The knight that we’re interested in was called Naive. Where other knights wore a sword on their belts, he had a flute. Where the other knights wore metal armor, his was made from flower petals. And that wasn’t all: his h
elmet was made from feathers, and the only shield he carried was a large book, which he was constantly reading. The bravest knights—Bold, Gallant, Valiant—were not allowed to make fun of him, except on one day: the birthday of the Mocking knight.
I have to tell you something else as well. There were strict rules in the castle. No one knew why—or, rather, no one dared suggest why, except on the birthday of the Frank knight, but that was not that day.
Two simple and very strict rules.
It was forbidden to go very far from the castle.
It was forbidden to leave the castle at night.
But one day—on the birthday of the Generous knight—Naive wanted to go and find a present for the other knights. It was a warm and sunny day. He had the idea of going out to gather a bouquet of flowers, the prettiest and biggest he could find.

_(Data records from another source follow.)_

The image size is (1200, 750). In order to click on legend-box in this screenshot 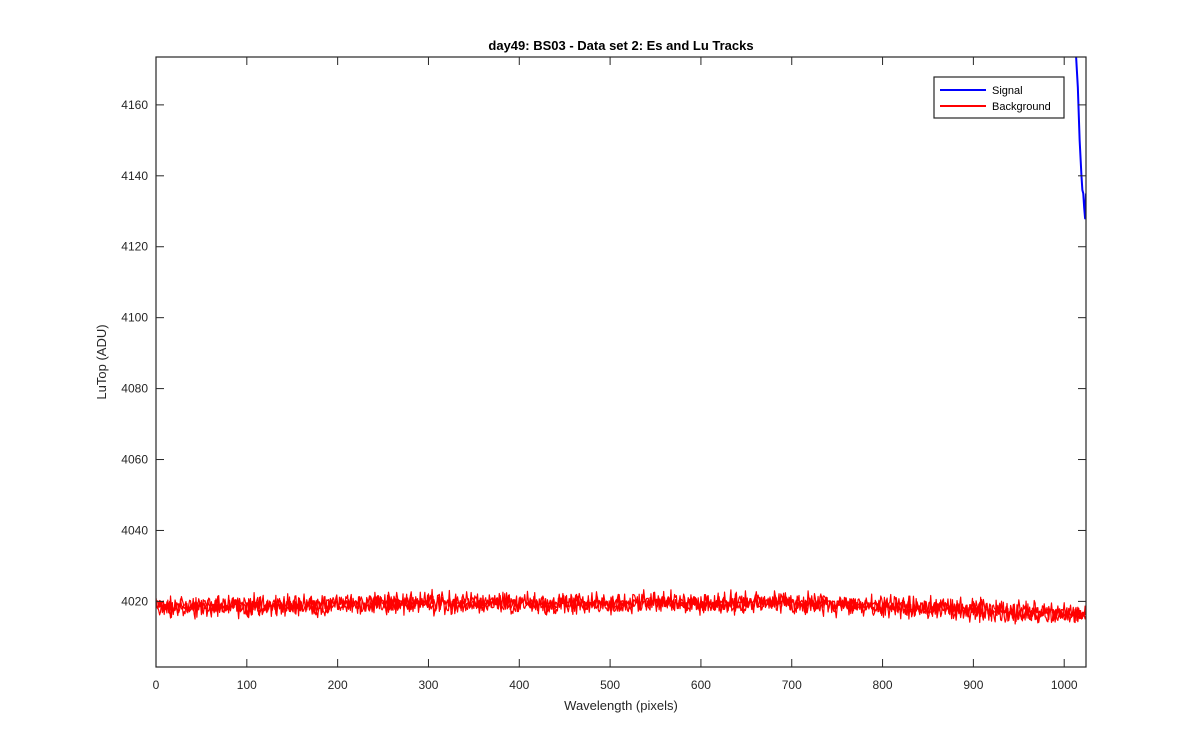, I will do `click(999, 98)`.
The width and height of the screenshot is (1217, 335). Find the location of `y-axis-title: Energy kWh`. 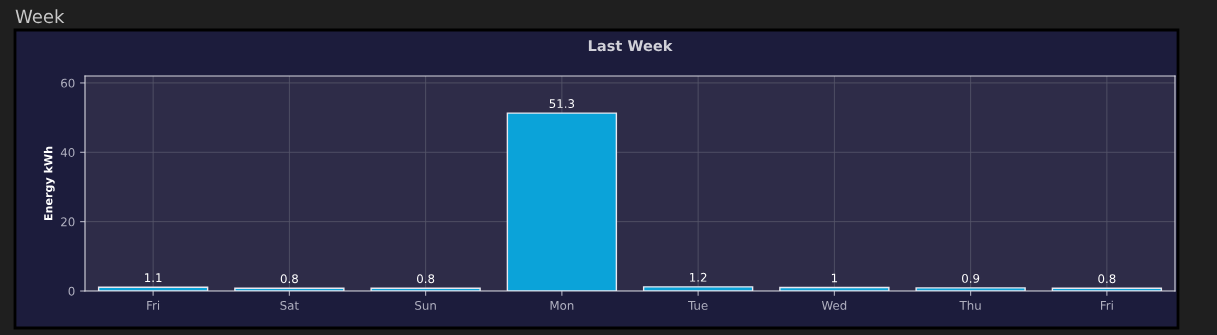

y-axis-title: Energy kWh is located at coordinates (49, 184).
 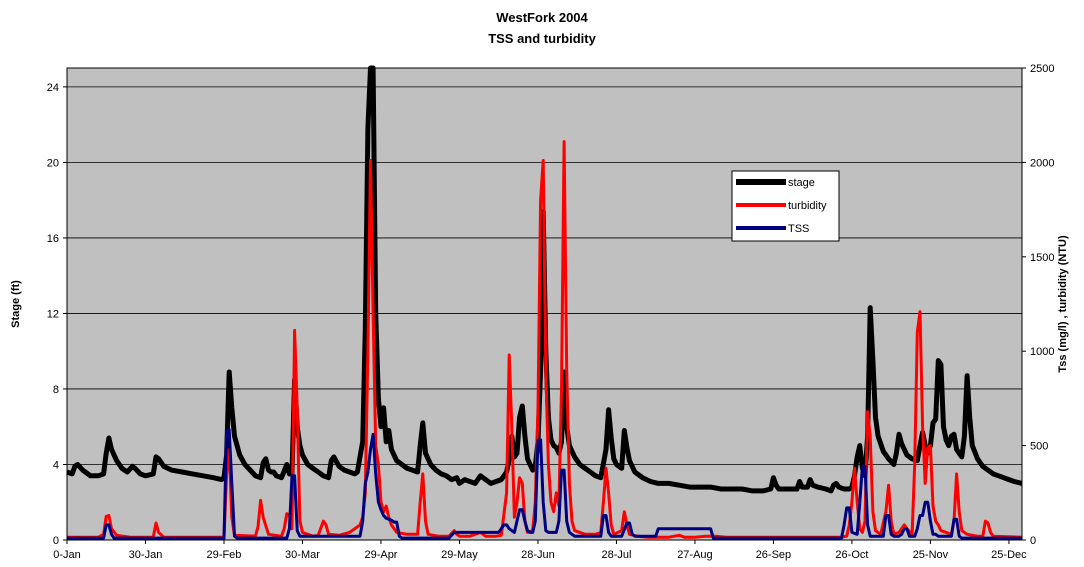 What do you see at coordinates (302, 555) in the screenshot?
I see `x-tick-label-3: 30-Mar` at bounding box center [302, 555].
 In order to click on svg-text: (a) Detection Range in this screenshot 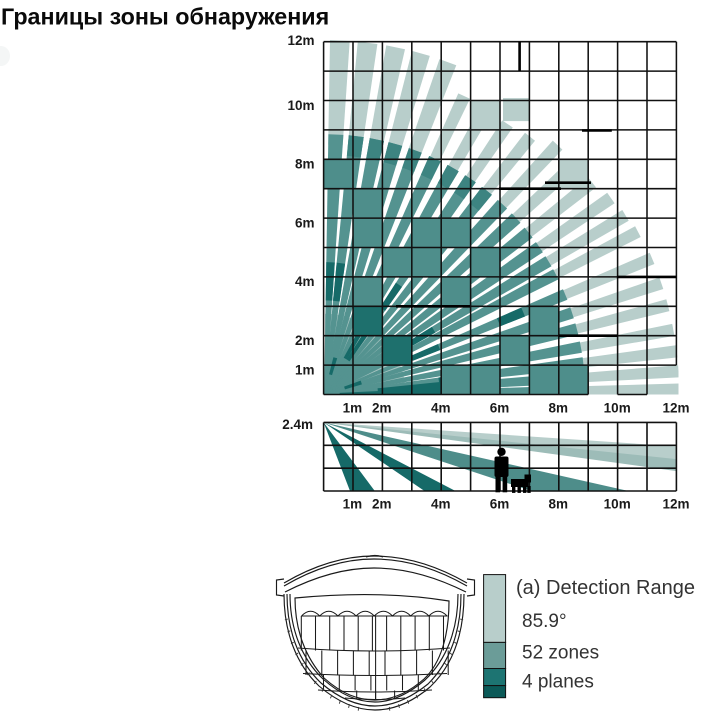, I will do `click(606, 588)`.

I can see what you’re thinking. You can guess what’s coming next. The Naive knight is going to gather one flower, then another, then another, and suddenly he’ll find himself too far away from the castle and he’ll get into trouble. Not at all! I’m telling you the story of the Naive knight, not the Imprudent knight.

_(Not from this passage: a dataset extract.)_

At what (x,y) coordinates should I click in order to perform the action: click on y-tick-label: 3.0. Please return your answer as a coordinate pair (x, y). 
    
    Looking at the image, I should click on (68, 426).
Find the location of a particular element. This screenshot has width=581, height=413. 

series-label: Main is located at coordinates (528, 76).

So Naive went to gather flowers in the forest, taking good care that he could always see the towers of the castle. As he was putting together his bouquet, he met a cicada, and he decided to play his flute for the creature. Then he met a bird and gave it a feather from his helmet for its nest. Then he met a rabbit and told it one of the stories from his big book. Then he met a butterfly and offered it his petals so that it would have somewhere to rest.
He had already gathered a huge bouquet and was about to go back to the castle when he saw the princess. She looked a bit like Snow White. In fact, you would have thought it really was her!
She smiled at Naive, and gave him a little wave, then she walked away, laughing. Naive, still carrying his bouquet, followed her.